I was able to, at least, build it now. With very little modifications. It is able to start the VM (without image). When built with pthread, it requires special serving because of security restrictions.

image

pavel-krivanek commented 1 year ago

This is how it fails now when trying to run an image.

image

The generated function setMaxOldSpaceSize is compiled as unreachable code but the other module (client.c) is anyway trying to call it.

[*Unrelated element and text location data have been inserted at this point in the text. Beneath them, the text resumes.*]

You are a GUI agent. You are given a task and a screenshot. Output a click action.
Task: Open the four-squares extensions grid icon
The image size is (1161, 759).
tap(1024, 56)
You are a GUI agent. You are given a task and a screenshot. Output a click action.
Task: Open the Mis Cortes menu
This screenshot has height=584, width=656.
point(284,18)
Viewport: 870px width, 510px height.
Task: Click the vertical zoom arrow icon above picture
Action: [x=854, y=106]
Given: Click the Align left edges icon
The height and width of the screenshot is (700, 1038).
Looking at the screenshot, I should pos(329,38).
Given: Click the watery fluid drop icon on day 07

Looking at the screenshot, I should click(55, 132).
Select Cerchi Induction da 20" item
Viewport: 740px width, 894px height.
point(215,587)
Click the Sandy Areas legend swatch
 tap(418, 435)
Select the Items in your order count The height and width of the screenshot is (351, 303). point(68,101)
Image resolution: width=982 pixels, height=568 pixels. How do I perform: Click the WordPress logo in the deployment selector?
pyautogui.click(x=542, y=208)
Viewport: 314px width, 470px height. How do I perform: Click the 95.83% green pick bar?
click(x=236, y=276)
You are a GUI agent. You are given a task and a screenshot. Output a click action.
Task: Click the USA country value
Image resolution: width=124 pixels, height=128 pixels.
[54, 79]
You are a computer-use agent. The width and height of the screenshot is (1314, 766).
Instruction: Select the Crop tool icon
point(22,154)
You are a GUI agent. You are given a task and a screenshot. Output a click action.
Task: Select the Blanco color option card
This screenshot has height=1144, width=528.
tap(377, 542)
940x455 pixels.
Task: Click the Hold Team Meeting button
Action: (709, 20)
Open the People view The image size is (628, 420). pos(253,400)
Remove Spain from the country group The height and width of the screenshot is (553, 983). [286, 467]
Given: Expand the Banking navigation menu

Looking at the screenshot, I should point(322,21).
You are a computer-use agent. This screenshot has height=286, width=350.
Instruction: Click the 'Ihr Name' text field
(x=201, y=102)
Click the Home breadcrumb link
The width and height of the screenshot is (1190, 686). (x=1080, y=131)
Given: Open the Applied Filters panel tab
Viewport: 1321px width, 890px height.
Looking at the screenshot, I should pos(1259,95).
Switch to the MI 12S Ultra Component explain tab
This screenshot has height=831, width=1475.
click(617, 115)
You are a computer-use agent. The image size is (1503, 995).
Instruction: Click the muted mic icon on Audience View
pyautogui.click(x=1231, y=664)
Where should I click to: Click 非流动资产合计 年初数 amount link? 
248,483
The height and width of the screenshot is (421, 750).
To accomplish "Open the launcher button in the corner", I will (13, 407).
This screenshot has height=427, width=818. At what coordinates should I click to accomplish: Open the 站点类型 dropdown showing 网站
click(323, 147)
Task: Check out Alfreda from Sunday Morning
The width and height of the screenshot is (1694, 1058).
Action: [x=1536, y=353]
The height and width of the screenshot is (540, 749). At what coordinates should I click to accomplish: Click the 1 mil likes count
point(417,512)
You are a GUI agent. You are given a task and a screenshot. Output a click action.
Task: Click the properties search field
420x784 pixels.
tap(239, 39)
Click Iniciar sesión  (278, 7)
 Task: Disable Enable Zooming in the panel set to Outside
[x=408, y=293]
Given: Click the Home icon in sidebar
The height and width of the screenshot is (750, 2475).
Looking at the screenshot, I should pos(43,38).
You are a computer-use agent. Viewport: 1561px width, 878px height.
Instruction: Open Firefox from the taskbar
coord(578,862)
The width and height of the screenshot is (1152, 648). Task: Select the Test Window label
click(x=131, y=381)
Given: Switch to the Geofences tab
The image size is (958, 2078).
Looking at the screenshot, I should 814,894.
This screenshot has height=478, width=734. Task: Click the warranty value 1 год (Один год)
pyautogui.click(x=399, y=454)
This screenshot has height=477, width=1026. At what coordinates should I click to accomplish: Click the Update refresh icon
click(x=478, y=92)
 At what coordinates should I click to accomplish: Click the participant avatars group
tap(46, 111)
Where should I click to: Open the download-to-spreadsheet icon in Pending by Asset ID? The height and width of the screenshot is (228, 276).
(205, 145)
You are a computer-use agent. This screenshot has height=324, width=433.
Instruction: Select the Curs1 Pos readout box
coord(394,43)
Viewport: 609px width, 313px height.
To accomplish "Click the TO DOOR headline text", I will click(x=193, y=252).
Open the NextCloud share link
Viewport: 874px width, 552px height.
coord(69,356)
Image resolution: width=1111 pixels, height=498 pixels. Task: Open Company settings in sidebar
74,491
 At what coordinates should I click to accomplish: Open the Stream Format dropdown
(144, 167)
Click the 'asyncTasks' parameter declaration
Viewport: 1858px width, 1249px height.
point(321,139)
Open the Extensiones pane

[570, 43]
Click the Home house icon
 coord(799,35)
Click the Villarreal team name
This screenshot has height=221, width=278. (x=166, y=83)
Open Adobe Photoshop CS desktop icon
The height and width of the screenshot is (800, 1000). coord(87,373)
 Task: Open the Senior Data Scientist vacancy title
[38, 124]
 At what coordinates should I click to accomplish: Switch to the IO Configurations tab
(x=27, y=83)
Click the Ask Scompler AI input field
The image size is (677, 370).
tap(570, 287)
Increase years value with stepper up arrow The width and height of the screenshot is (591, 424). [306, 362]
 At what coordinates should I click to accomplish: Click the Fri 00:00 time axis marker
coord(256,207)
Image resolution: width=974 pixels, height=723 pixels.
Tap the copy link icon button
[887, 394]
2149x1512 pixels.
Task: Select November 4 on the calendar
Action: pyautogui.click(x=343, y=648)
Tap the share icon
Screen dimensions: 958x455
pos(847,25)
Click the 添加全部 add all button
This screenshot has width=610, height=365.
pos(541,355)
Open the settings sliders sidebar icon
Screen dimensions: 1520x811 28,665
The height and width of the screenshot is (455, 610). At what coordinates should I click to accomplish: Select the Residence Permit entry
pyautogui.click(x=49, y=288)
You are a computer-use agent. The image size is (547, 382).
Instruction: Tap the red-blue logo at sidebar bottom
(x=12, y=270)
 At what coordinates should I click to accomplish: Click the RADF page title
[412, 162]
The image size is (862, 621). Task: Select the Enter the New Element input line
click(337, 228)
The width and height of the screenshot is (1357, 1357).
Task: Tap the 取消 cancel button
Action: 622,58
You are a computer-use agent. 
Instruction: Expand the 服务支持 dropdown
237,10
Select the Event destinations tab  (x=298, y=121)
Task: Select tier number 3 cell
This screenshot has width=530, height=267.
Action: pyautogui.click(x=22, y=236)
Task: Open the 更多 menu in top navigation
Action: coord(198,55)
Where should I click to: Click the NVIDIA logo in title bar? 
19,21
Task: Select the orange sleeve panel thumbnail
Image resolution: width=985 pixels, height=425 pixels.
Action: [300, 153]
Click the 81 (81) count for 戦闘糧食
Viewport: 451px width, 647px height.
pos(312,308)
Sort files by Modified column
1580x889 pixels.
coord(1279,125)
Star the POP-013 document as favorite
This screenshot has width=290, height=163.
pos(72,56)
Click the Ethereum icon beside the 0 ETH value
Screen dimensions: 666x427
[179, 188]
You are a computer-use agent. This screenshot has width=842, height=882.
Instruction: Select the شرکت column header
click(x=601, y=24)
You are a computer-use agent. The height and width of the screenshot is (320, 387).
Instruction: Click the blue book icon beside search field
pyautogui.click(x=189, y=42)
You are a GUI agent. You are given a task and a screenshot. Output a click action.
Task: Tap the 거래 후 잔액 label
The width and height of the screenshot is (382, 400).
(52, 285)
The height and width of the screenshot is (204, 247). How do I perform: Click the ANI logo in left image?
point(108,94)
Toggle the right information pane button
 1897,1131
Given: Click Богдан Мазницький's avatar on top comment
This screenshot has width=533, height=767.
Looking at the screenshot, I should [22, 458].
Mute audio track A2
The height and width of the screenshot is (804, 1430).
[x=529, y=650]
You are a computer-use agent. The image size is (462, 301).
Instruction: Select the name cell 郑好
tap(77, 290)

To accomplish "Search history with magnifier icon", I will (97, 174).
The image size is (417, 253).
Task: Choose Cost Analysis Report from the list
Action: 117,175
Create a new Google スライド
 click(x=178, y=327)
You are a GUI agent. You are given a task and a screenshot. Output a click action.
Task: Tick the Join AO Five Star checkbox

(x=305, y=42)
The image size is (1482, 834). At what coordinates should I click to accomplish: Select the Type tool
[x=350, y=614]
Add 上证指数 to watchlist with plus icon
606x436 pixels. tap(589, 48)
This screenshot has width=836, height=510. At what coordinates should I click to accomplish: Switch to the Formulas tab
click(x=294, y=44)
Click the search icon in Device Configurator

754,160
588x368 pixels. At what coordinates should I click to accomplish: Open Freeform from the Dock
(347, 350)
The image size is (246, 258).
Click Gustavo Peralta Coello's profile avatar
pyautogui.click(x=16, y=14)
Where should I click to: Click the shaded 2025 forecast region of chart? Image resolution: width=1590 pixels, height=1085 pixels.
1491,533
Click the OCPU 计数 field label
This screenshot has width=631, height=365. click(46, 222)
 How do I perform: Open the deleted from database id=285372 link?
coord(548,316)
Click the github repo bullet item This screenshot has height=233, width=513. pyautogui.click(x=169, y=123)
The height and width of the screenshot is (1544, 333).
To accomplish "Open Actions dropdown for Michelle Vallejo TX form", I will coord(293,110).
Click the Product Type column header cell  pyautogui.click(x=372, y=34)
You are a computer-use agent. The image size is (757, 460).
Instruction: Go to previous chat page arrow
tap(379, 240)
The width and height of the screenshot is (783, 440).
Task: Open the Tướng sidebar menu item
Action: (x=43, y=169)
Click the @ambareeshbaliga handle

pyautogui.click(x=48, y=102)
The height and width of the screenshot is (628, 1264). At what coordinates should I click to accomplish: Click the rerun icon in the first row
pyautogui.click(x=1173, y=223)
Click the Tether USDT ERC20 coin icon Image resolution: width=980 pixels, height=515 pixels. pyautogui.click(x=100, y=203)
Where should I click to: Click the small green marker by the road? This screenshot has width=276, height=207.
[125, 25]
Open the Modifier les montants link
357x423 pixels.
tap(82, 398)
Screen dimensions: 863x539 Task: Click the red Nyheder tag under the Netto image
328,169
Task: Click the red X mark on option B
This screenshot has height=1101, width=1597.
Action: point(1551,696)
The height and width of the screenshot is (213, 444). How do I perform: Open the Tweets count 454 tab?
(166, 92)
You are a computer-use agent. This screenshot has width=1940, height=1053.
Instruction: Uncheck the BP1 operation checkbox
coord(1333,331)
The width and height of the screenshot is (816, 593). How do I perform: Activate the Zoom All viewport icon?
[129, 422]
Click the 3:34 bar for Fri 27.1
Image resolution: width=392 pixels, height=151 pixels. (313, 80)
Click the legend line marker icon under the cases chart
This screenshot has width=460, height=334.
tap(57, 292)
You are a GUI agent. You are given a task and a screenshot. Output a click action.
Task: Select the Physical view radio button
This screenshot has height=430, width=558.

pavel-krivanek commented 1 year ago

Status update

With the previous problem solved, it currently fails on the heap allocation

[ERROR] 2023-04-14 11:08:36.000 error (./src/debug.c:45):Failed to allocate memory for the heap
Paro.js:791** Uncaught RuntimeError: Aborted(native code called abort())
    at abort (pharo.js:791:10)
    at _abort (pharo.js:4626:2)
    at error (pharo.wasm:0x23b3)
    at allocateHeap (pharo.wasm:0xab09b)
    at readImageNamed (pharo.wasm:0xa8371)
    at loadPharoImage (pharo.wasm:0x17f6)
    at vm_init (pharo.wasm:0x16f5)
    at runVMThread (pharo.wasm:0x1f3a)
    at runOnMainThread (pharo.wasm:0x1ec8)
    at vm_main_with_parameters (pharo.wasm:0x1e2b)
pavel-krivanek commented 1 year ago

If you want to play with it, I recommend to install into Chrome the "C/C++ DevTools Support (DWARF)". It is not enough to install it, it must be enabled in Experiments, see: https://developer.chrome.com/blog/wasm-debugging-2020/

Then, you get an usable debugging environment.

image

Chrome Developers
Debugging WebAssembly with modern tools - Chrome Developers
Step-by-step overview of the new debugging experience for WebAssembly in Chrome DevTools.
pavel-krivanek commented 1 year ago

The problem is that the memory allocation using mmap the VM uses is not WASM friendly. The following code (extracted use case) is working in native code but not in WASM (returns MAP_FAILED)

#include <stdio.h>
#include <sys/mman.h>

#define MAP_PROT(PROT_READ | PROT_WRITE)
#define MAP_FLAGS(MAP_ANON | MAP_PRIVATE)

int main(void)
{
    void *heap;
    unsigned int desiredBaseAddressAligned = 0x20000000;
    unsigned int heapLimit = 4456448;

    printf("Allocating...\n");

    printf("MAP_FAILED: %u\n", (unsigned int) MAP_FAILED);

    heap = mmap((void*) desiredBaseAddressAligned, heapLimit, MAP_PROT, MAP_FLAGS, -1, 0);
    printf("Result:     %u\n", (unsigned int) heap);

    printf("Finished\n");

    return 0;
}
syrel commented 1 year ago

Something along these lines might work: (taken from https://github.com/maenu/opensmalltalk-vm/tree/wasm-1)

#ifdef EMSCRIPTEN
    char *allocSpacer;
#endif

    address = (char *)roundUpToPage((unsigned long)minAddress);
    bytes = roundUpToPage(size);
    delta = max(pageSize,1024*1024);

#ifdef EMSCRIPTEN
    // take it or leave it
    alloc = mmap(0, bytes, PROT_READ | PROT_WRITE /*| PROT_EXEC*/,
                 MAP_ANON | MAP_PRIVATE, -1, 0);
    if (alloc == MAP_FAILED) {
        mmapErrno = errno;
        return 0;
    }
    *allocatedSizePointer = bytes;
    return alloc;
#else
GitHub
GitHub - maenu/opensmalltalk-vm at wasm-1
Cross-platform virtual machine for Squeak, Pharo, Cuis, and Newspeak. - GitHub - maenu/opensmalltalk-vm at wasm-1
pavel-krivanek commented 1 year ago

if the desiredBaseAddressAligned is 0 as in the Squeak, the allocation passes. The question is, how much the VM design relies on it. @guillep?